Task instructions
Please output the data exactly, minus pictures.

** Opening Records for the exercise block **

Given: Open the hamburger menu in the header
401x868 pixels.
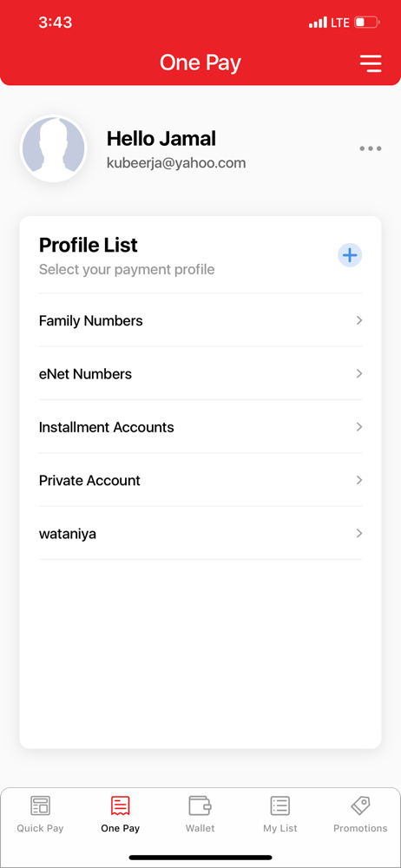Looking at the screenshot, I should 371,63.
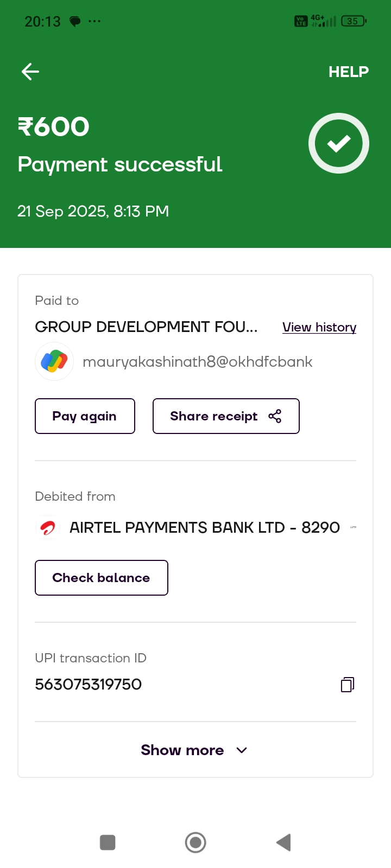Tap the share icon on Share receipt
391x868 pixels.
pos(275,416)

** Closing Records for the exercise block **

Solution to the problem
Given: Open the hamburger menu in the header
401x868 pixels.
Looking at the screenshot, I should 371,63.
Tap the share icon on Share receipt
391x868 pixels.
pos(275,416)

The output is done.